Аббат Мюр коротко отрезал:
— Вы? Вы будете каяться в своем грехе!
Она опустила голову и замолчала надолго. На ее нежном лице, привыкшем выражать только радости — сладострастные и легкие, изобразилось нестерпимое страдание. Быть может, впервые за всю свою жизнь она познала это чувство.
Наконец, она поднялась со стула. Слабость подкашивала ей ноги.
— Господин аббат! — глухо сказала она. — Вы не должны быть слишком суровы со мной. Вы ведь знаете, есть вещи, просто невыполнимые.

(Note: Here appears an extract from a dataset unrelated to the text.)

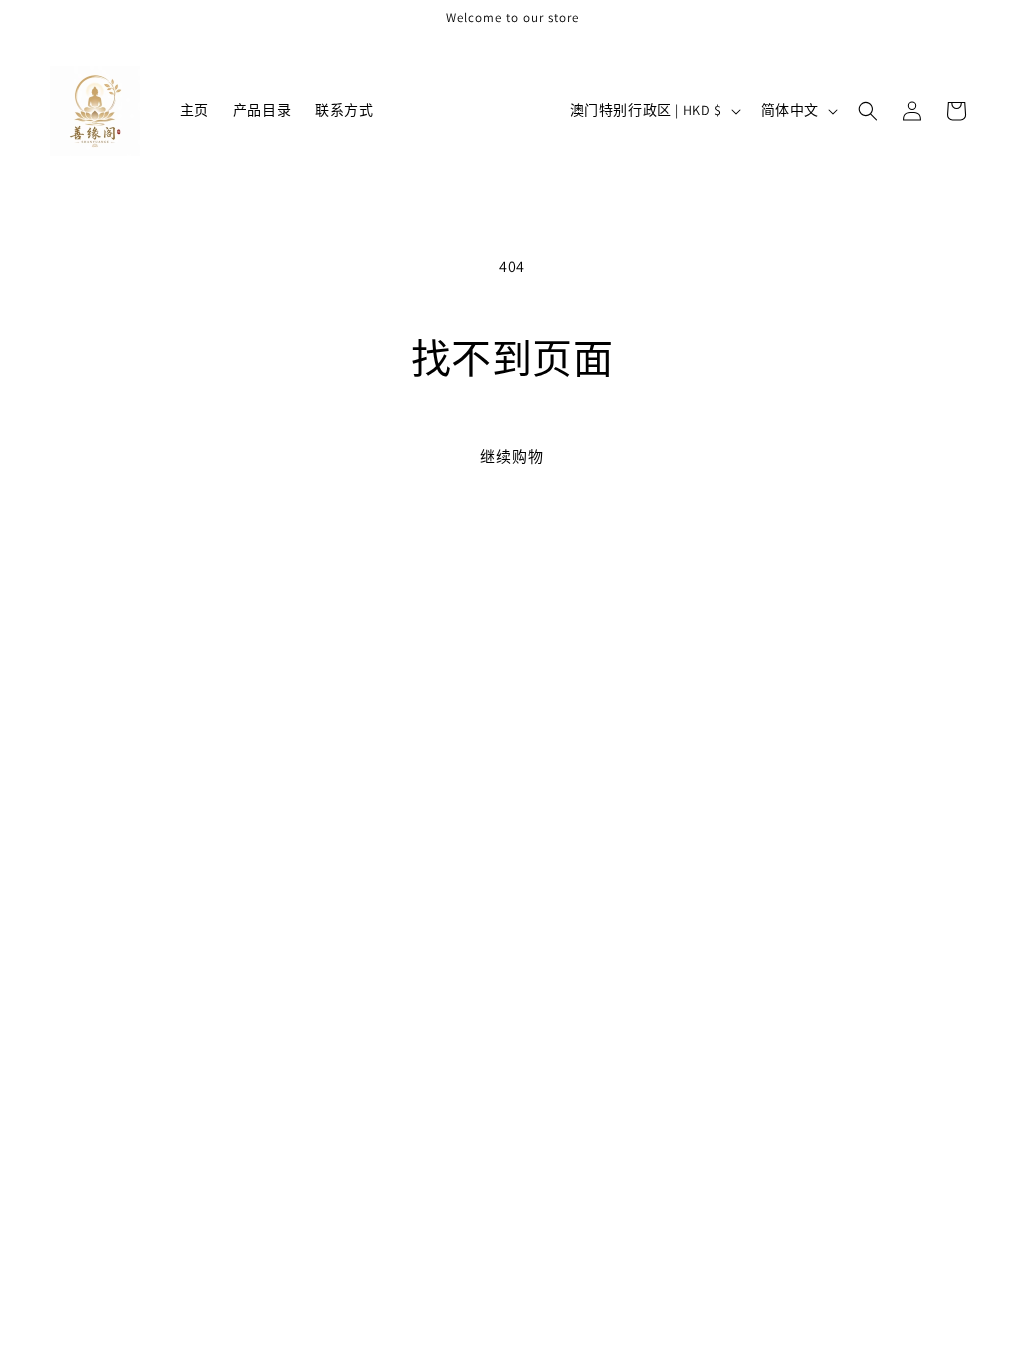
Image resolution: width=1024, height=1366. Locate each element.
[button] (868, 111)
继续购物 (512, 456)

— Таких вещей нет, — уверенно ответил священник. — Кто уповает на Бога, тот не знает ничего невыполнимого.
Мадам Эннебон покачала головой:
— Конечно, несомненно… — шептала она покорно и вместе с тем упрямо, — но вместе с тем… вы не представляете себе, что это значит, господин аббат, не принадлежать любимому человеку — это еще возможно, отдать его сопернице — даже и это возможно… Но не видеть его… совсем не видеть…
— У вас нет выбора, — сказал аббат Мюр. — Ведь заявила же ваша дочь своему мужу, что в первый момент ей хотелось призвать на помощь отца?
Мадам Эннебон подскочила от неожиданности:
— Господин аббат, она об этом давно забыла… Теперь она об этом больше не думает.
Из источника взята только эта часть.